_Text to read_:
== == ==

Pangia & Company, CPAs, P.C. v. Diker
This text of 291 A.D.2d 539 (Pangia & Company, CPAs, P.C. v. Diker) is published on Counsel Stack Legal Research, covering Appellate Division of the Supreme Court of the State of New York primary law. Counsel Stack provides free access to over 12 million legal documents including statutes, case law, regulations, and constitutions.
Opinion
—Motion by the appellant for reargument of an appeal from an order of the Supreme Court, Dutchess County, dated July 6, 2000, which was determined by decision and order of this Court dated September 10, 2001 (286 AD2d 673), or, in the alternative, for leave to appeal to the Court of Appeals.

== == ==

_Data excerpt_:

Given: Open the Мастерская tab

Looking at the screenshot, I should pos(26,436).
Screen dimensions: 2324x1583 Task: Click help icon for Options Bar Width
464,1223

== == ==

_What this task involves_:
List every kind of legal document that the Pangia & Company v. Diker page says Counsel Stack gives free access to.

_Output for this exercise_:
- Statutes
- Case law
- Regulations
- Constitutions